OverviewComparisonAlternatives

Overview

Neo4j
Neo4j
Stacks1.2K
Followers1.4K
Votes351
GitHub Stars15.3K
Forks2.5K
Akutan
Akutan
Stacks6
Followers32
Votes0
GitHub Stars1.7K
Forks105

Beam vs Neo4j: What are the differences?

<Write Introduction here>

1. **Data Model**: One key difference between Beam and Neo4j is their data model. Beam uses a relational data model where data is stored in tables with rows and columns, similar to traditional databases. On the other hand, Neo4j uses a graph data model where data is stored as nodes and relationships between them, making it more suitable for connected data and complex querying.

2. **Query Language**: Another difference is the query language used by Beam and Neo4j. Beam relies on SQL for querying and manipulating data, making it familiar to those who have experience with relational databases. Neo4j, on the other hand, uses Cypher, a graph query language specifically designed for working with graph databases, making it easier to express complex graph patterns and relationships.

3. **Scalability**: When it comes to scalability, Beam and Neo4j have different approaches. Beam can be scaled horizontally by adding more nodes to distribute the workload, similar to traditional databases. Neo4j, on the other hand, is designed for vertical scaling, where you can scale up a single server to handle larger workloads, making it more suitable for handling complex graph queries that require a lot of computation.

4. **Indexing**: Beam and Neo4j also differ in their indexing capabilities. Beam relies on traditional indexing methods like B-tree indexes for efficient data retrieval. In contrast, Neo4j utilizes index-free adjacency, where relationships are stored directly between nodes, allowing for faster traversal of the graph without the need for traditional indexing structures.

5. **Community Support**: The level of community support for Beam and Neo4j varies. Beam, being part of the Apache Software Foundation, has a large and active community that contributes to its development and offers support.
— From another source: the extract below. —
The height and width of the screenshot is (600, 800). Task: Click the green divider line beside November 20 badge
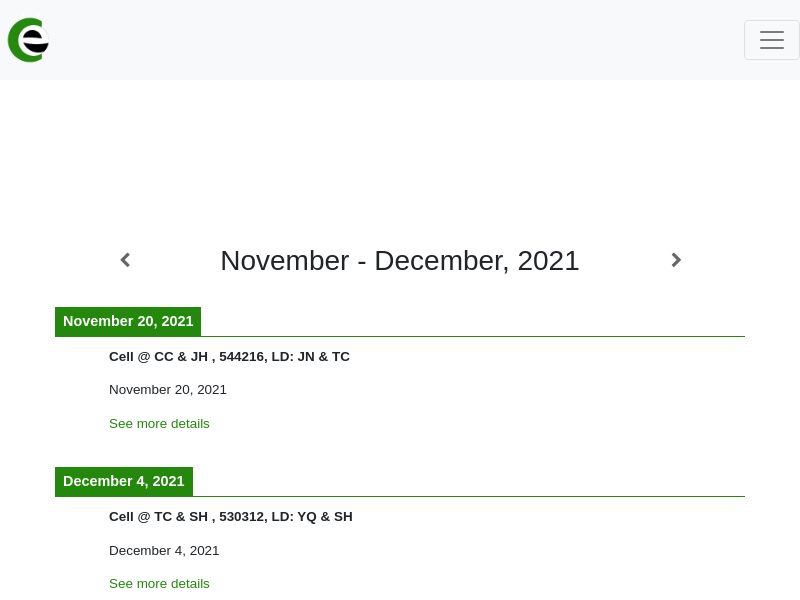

Neo4j, as a dedicated graph database vendor, has a strong community of users and developers focused on building applications and solutions around graph databases.

6. **Use Cases**: Lastly, Beam and Neo4j are tailored for different use cases. Beam is more suited for traditional OLAP and OLTP workloads where relational data structures and SQL querying are sufficient. Neo4j, on the other hand, excels in use cases involving highly connected and complex data like social networks, recommendation engines, and network analysis where relationships play a crucial role in data analysis.

In Summary, Beam and Neo4j differ in their data models, query languages, scalability approaches, indexing methods, community support, and use cases, making each of them suitable for specific types of applications and workloads.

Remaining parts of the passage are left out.